Since it would appear that QEternity has ostensibly failed in its main goal of pushing the stock market higher (and mortgage rates lower), the White House seems to be scrambling. Obama administration officials have concluded that the economy, while improved (apparently), is still fragile enough to warrant another bout of stimulus. The same old kitchen sink is being thrown at the problem as they are now resorting to the same fiscal stimulus that has also failed time and time again (as we noted here). As WaPo strawmans reports the White House is discussing the idea of a tax cut that it believes will lift American's take-home pay and boost a still-struggling economy (citing people familiar with the administration's thinking).
Once again we expect 'economists' to come up with counter-factual forecasts.
We can't help but get the terrible feeling of deja vu here (paging Christine Romer). Electioneering? for sure; Will we hear "We have a plan"; of course; but in reality for this to make any sense (in the debt-deleveraging balance sheet recession that we find ourselves in), we must wipe from our minds for one moment the looming fiscal cliff (that our politicians seem stuck with irreconcilable differences), the debt-ceiling/deficit/AAA downgrade debate, and the utter failure of linear-Keynesian model forecasts for stimulus effects in the past.
Via Washington Post:
The White House is weighing the idea of a tax cut that it believes would lift Americans’ take-home pay and boost a still-struggling economy, according to people familiar with the administration’s thinking, as the presidential candidates continue battling over whose tax policies would do more for the country.
Obama administration officials have concluded that the economy, while improved, is still fragile enough that it may need another bout of stimulus. The tax cut could replace the payroll tax cut championed by President Obama in 2011 and 2012, which was designed as a buffer against economic shocks such as the financial crisis in Europe and high oil prices. It expires at year’s end.
The administration’s work on the proposal comes as each presidential candidate is under intense pressure to demonstrate he has the better tax plan.
Any new tax cut would require congressional approval after the election. Administration officials have said in the past that the payroll tax cut should be allowed to expire at the end of the year, and the White House has not said publicly whether it is considering an alternative.
A growing number of voices have been calling on the White House and Congress to extend the payroll tax cut, which has meant about $1,000 in extra take-home pay annually for the average family. These supporters include Harvard professor Lawrence H. Summers, formerly Obama’s top economic adviser, and Rep. Chris Van Hollen of Maryland, the top Democrat on the House Budget Committee.
“If we’re going to look at anything, we should be looking at a payroll tax cut or other measures that have a similar effect,” Van Hollen said in an interview.
The White House declined to confirm whether it is exploring a new policy, with an official saying late Friday only that “there’s no specific new proposal such as this one at this time.”

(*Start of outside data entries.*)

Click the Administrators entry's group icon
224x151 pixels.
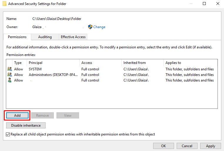point(10,75)
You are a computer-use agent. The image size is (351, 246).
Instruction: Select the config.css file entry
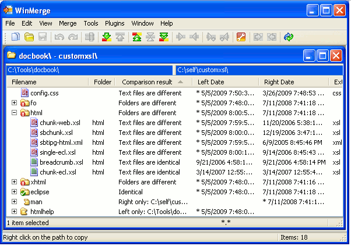pyautogui.click(x=44, y=93)
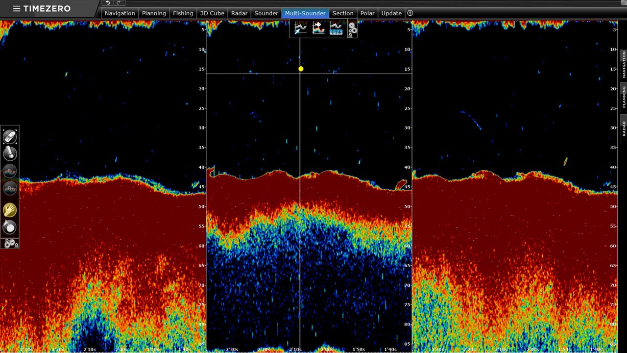627x353 pixels.
Task: Click the undo arrow button
Action: pos(108,3)
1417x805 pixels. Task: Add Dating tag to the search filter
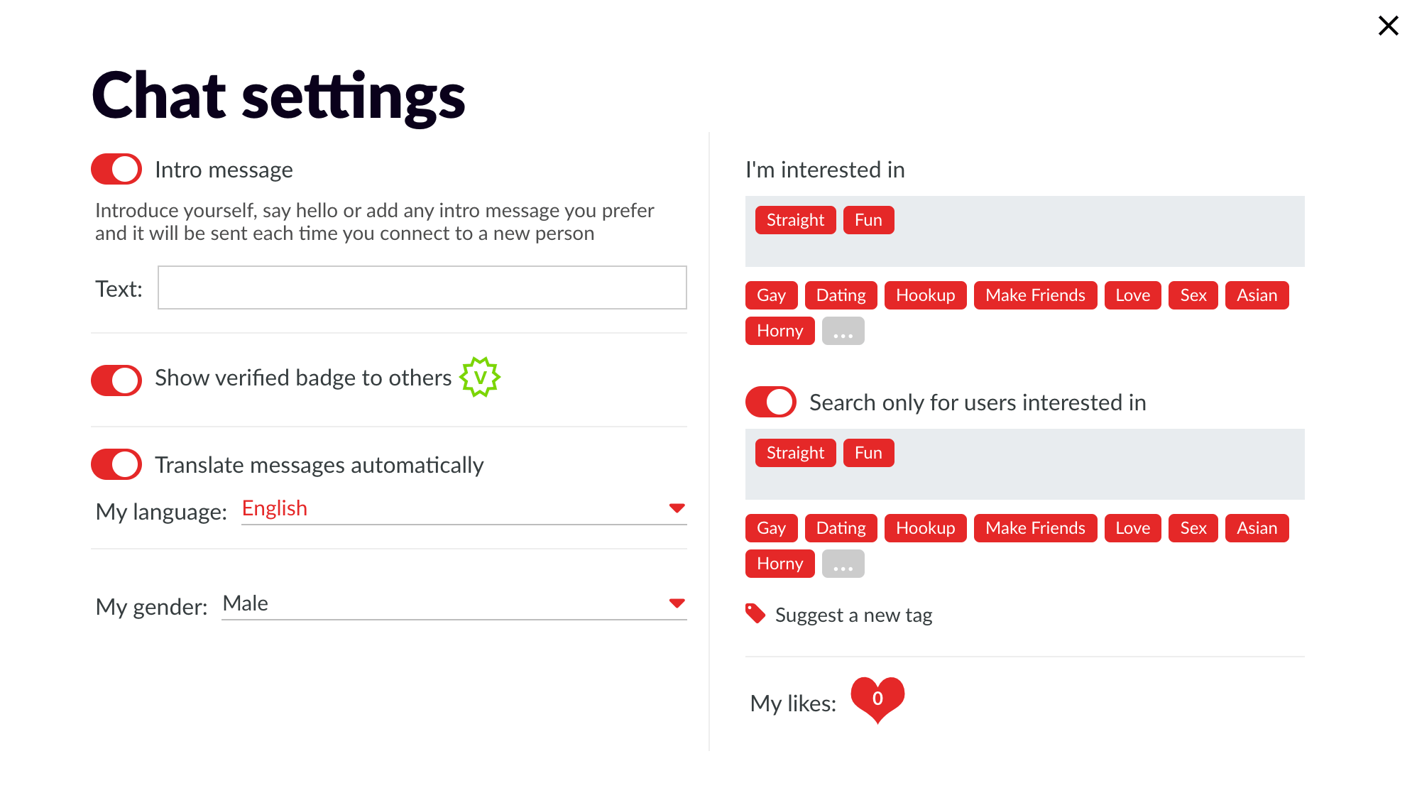tap(841, 528)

The payroll tax cut... is considered particularly effective by economists because it shows up in every paycheck. Economists say it may have boosted economic growth each year by about 1 percent, helping create hundreds of thousands of jobs.
...some lawmakers, particularly Democrats, don’t like the idea of using a tax that ordinarily goes to fund Social Security. Any lost revenue as a result of the payroll tax cut has been offset by additional taxpayer money. Still, powerful interest groups such as the AARP have criticized using the payroll tax cut for short-term stimulus.

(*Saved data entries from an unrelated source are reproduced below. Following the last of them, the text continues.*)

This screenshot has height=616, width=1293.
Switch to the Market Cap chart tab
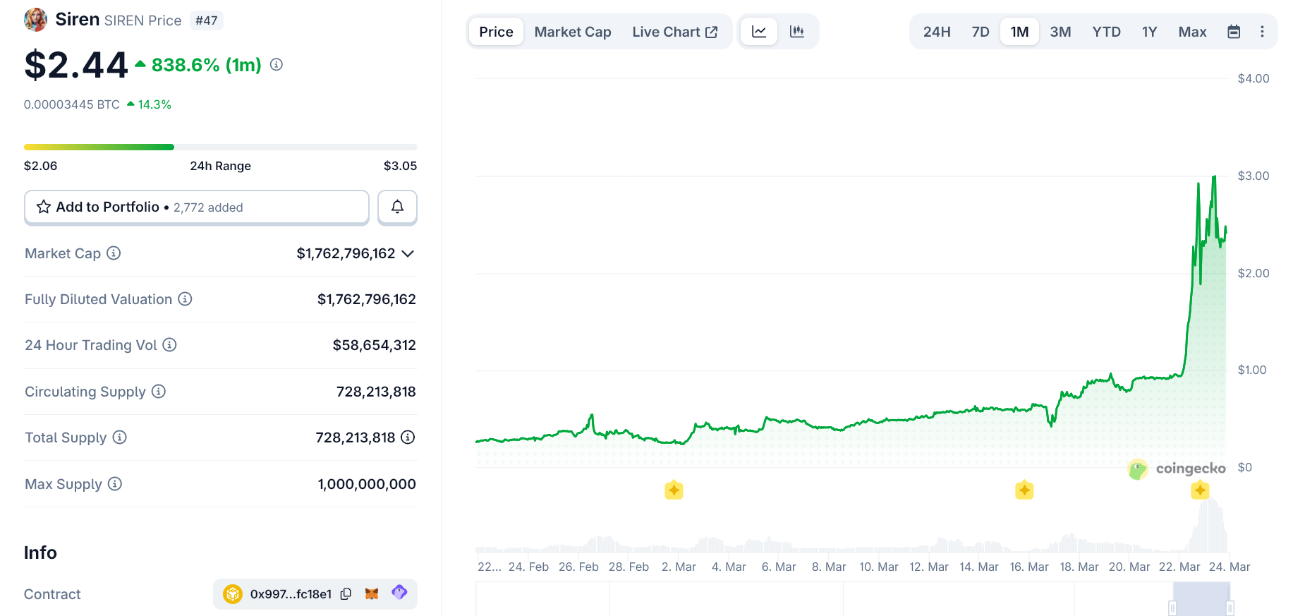tap(572, 32)
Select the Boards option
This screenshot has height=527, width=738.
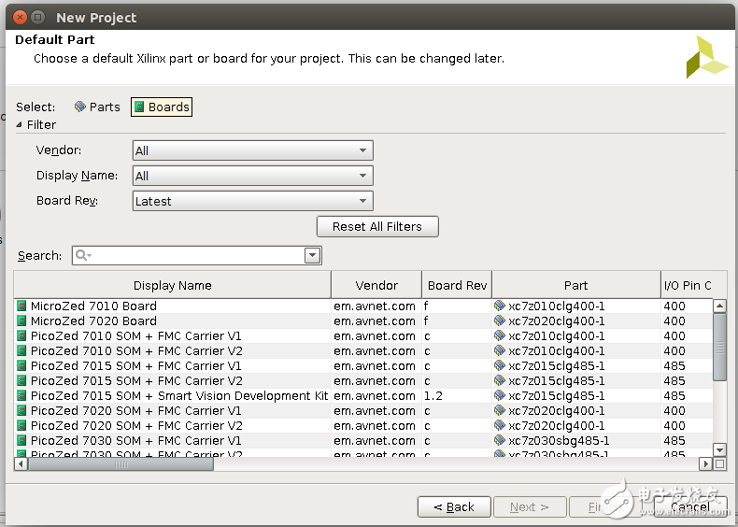pos(162,107)
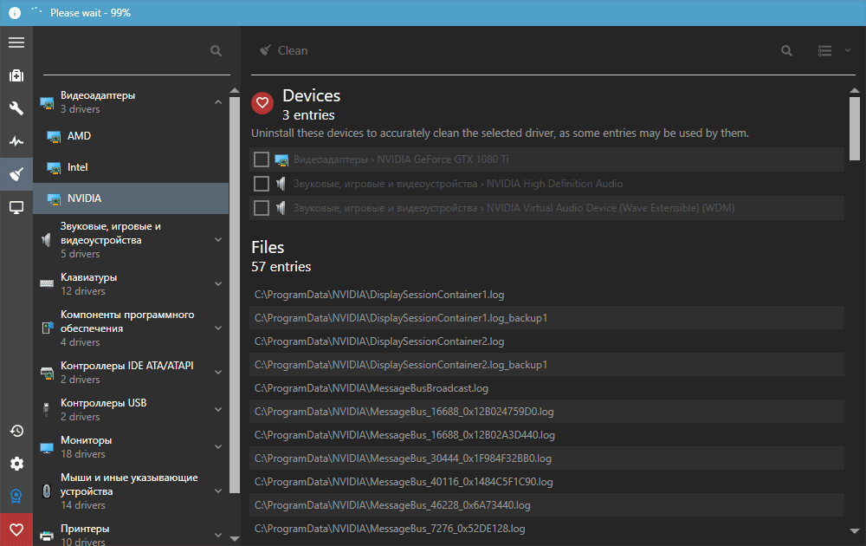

The administration is looking to replicate the effect of the payroll tax cut without relying on Social Security revenue, sources said. The people familiar with the deliberations declined to be named because the discussions are ongoing.
One option is to have employers reduce how much in federal taxes is withheld from employees’ paychecks, up to a certain amount per year.
This was precisely the type of tax cut provided in the 2009 stimulus bill, which sought to jolt the economy out of recession through $831 billion in increased spending, aid to states and tax cuts.
The tax credit was limited to individuals with an adjusted gross income of $95,000 or less and couples with an adjusted gross income of $190,000 or less. Economists say that low- and moderate-income people have the greatest propensity to spend any additional income.
Obama is calling on lawmakers to immediately renew the Bush tax cuts for families earning less than $250,000 per year, while allowing the tax cuts for those making more to expire. Republicans refuse to decouple the tax cuts.
Read that again - and we dare you not to laugh! This is Keynesian-based Einsteinian madness at its very best...
One report that apparently has scared the administration into action is the following from the National Association Of Manufacturers - Fiscal Shock.
Fiscal Shock Conclusion:
The inaction and stalemate in Washington will continue to weigh heavily on consumer and business confidence as the year winds down. Even if the Administration and Congress resolve the uncertainty before the end of the year, economic growth already has sustained significant damage. The short-term fiscal contraction set for 2013 will trigger long-run durable losses to GDP, productivity and real income.
Even under the best-case scenario, it will take almost a decade for economic activity and employment to reach the levels they would have reached without a fiscal shock. While the spending cuts and tax increases reduce the federal deficit and debt, the substantial negative consequences of not addressing the end-of-year fiscal crisis before it happens will be devastating.